Caligari continues with his raw and realistic style, using authentic settings and direct language to tell the lives of the characters. He deals with themes of drug addiction and friendship without passing judgment, simply capturing a complex and desolate reality. At the same time, he is also capable of infusing some hope within a desperate picture, through Vittorio’s attempt at redemption. Non essere cattivo also contains moments of great emotion. For instance, the heartbreaking scene of the teddy bear wearing a t-shirt with the phrase that gives the film its title, or the emotionally powerful ending.
This film has definitively cemented Caligari’s myth as a master of Italian realistic cinema. Acclaimed by critics, it has received numerous awards and recognitions and was the Italian candidate for the Oscar for Best Foreign Film. It also won the Nastro d’Argento for Best Film. The performances of the actors, particularly Luca Marinelli and Alessandro Borghi, were highly praised.
Non essere cattivo is considered one of the most important works of Italian cinema in recent years.
It is seen as a worthy conclusion to Caligari’s career and a tribute to his ability to represent social reality with authenticity and emotional depth.

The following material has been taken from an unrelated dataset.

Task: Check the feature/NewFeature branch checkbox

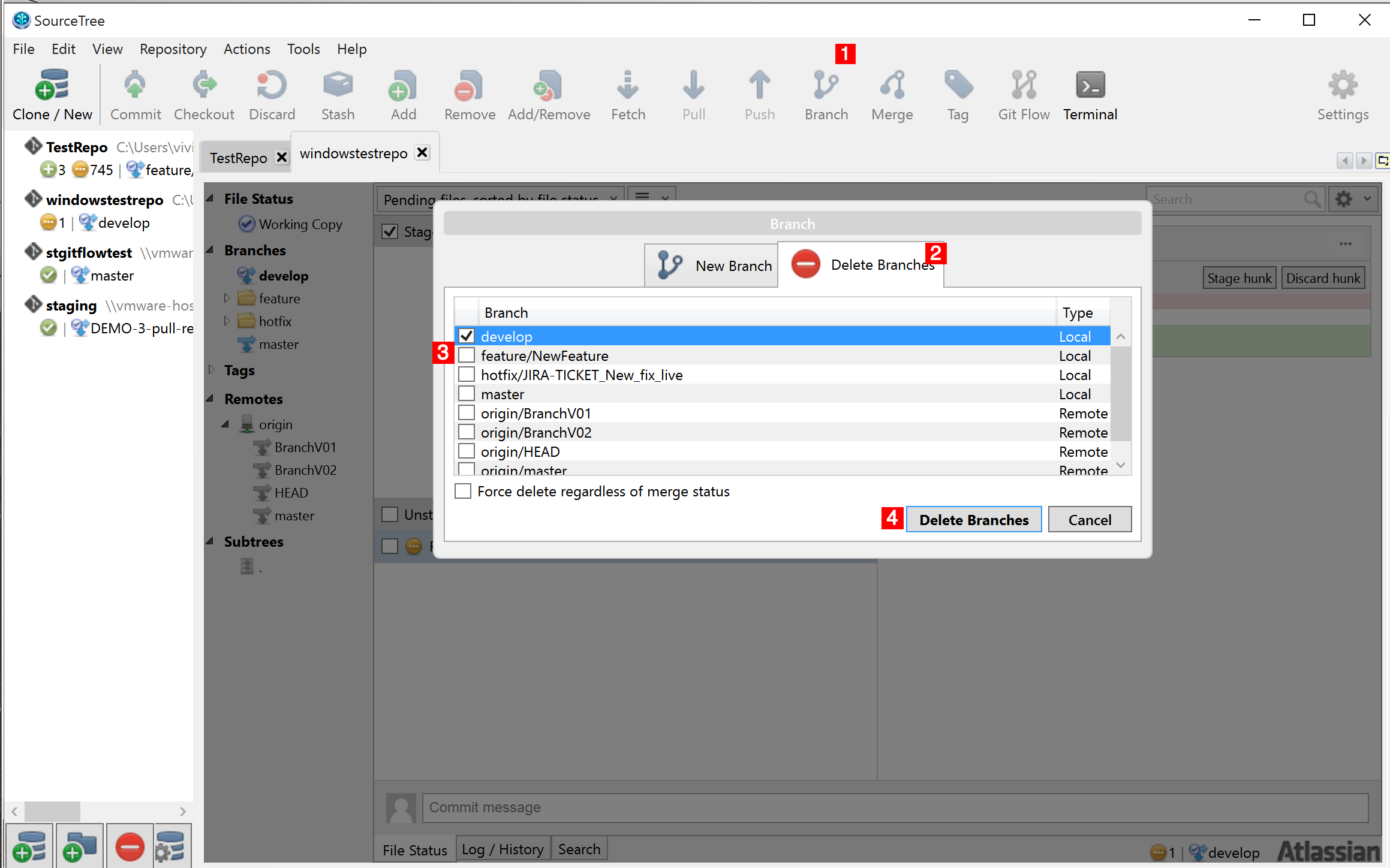Action: click(x=467, y=355)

The film has helped to strengthen Caligari’s reputation as a director capable of giving voice to the marginalized and telling intense and human stories with a sincere and penetrating gaze.
Among the film’s producers is also Valerio Mastandrea, a friend of Caligari, who personally completed the film’s realization after the director’s premature death. He even wrote a letter to Martin Scorsese in an attempt to seek help and create a small media buzz around the project.
Non essere cattivo is a film absolutely worth seeing, perhaps the last great testament of a cinema that no longer exists.